= Actor model middle history =

In computer science, the Actor model, first published in 1973 (Hewitt et al. 1973), is a mathematical model of concurrent computation. This article reports on the middle history of the Actor model in which major themes were initial implementations, initial applications, and development of the first proof theory and denotational model. It is the follow on article to Actor model early history which reports on the early history of the Actor model which concerned the basic development of the concepts. The article Actor model later history reports on developments after the ones reported in this article.

==Proving properties of Actor systems==
Carl Hewitt [1974] published the principle of Actor induction which is:
1. Suppose that an Actor x has property P when it is created
2. Further suppose that if x has property P when it processes a message, then it has property P when it processes the next message.
3. Then x always has the property P.
In his doctoral dissertation, Aki Yonezawa developed further techniques for proving properties of Actor systems including those that make use of migration. Russ Atkinson and Carl Hewitt developed techniques for proving properties of Serializers that are guardians of shared resources.

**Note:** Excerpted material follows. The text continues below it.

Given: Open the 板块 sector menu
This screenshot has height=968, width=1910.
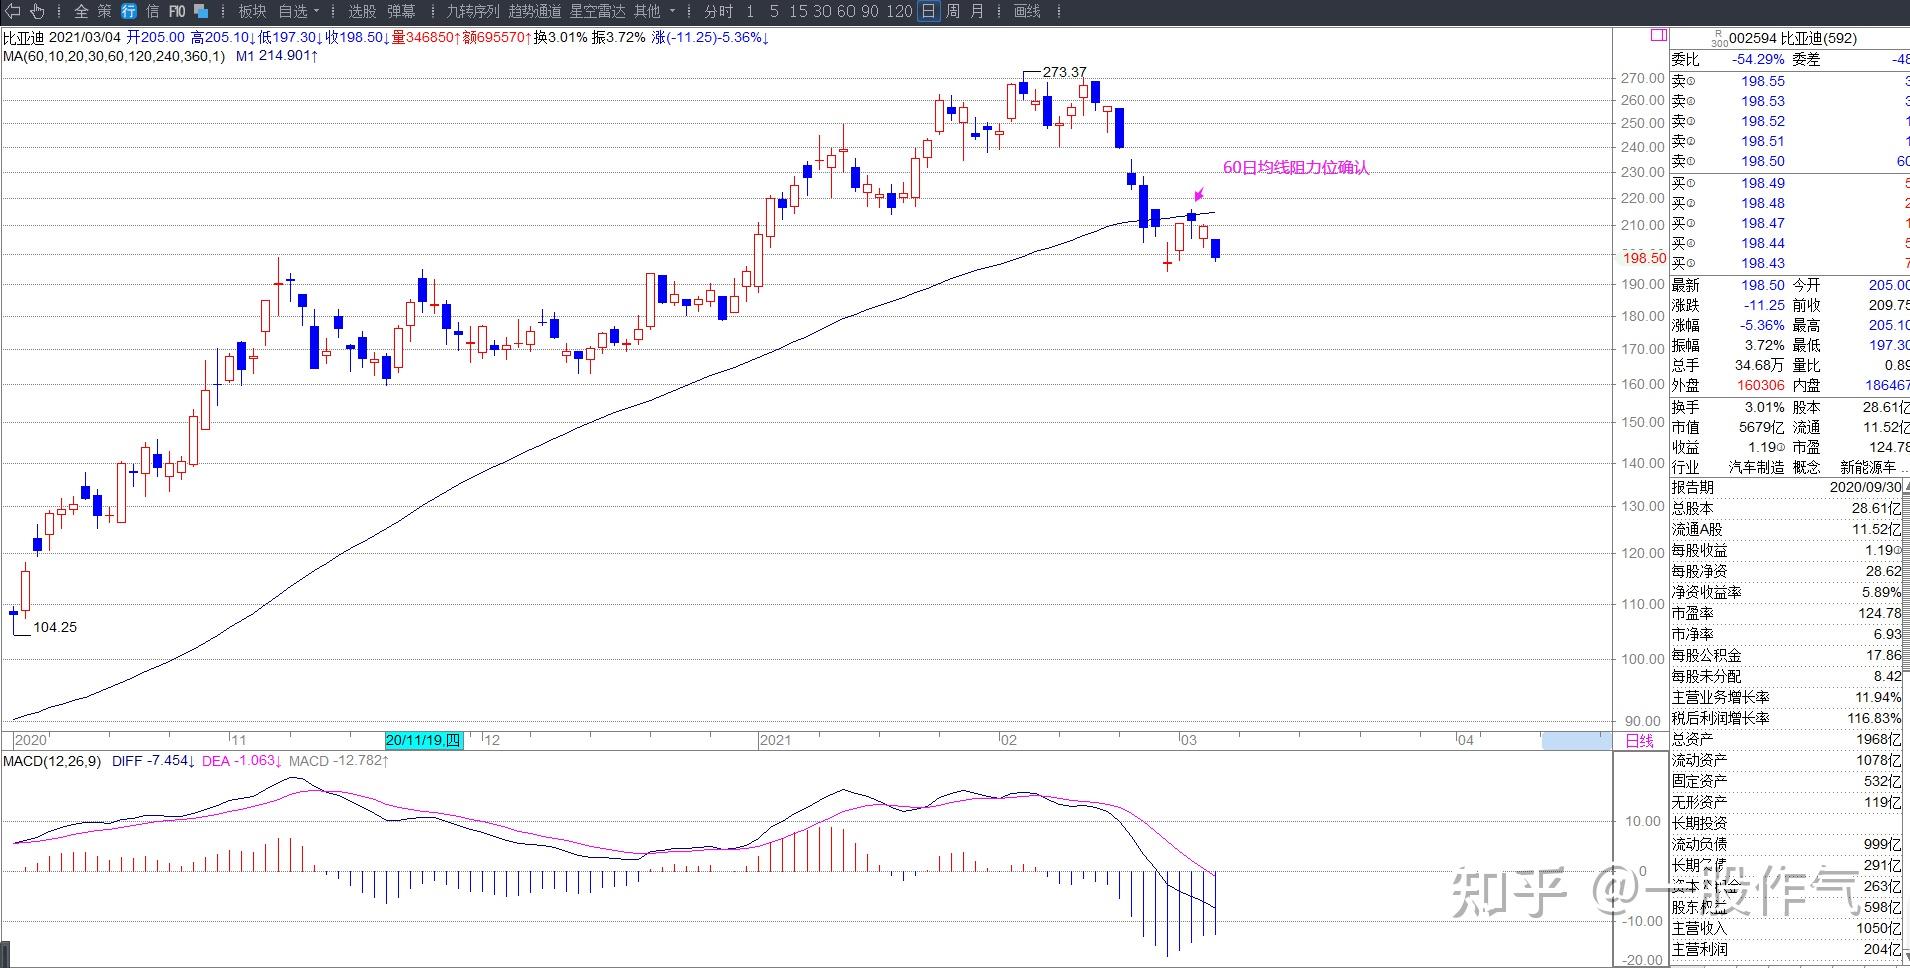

Gerry Barber's doctoral dissertation concerned reasoning about change in knowledgeable office systems.

==Garbage collection==
Garbage collection (the automatic reclamation of unused storage) was an important theme in the development of the Actor model.

In his doctoral dissertation, Peter Bishop developed an algorithm for garbage collection in distributed systems. Each system kept lists of links of pointers to and from other systems. Cyclic structures were collected by incrementally migrating Actors (objects) onto other systems which had their addresses until a cyclic structure was entirely contained in a single system where the garbage collector could recover the storage.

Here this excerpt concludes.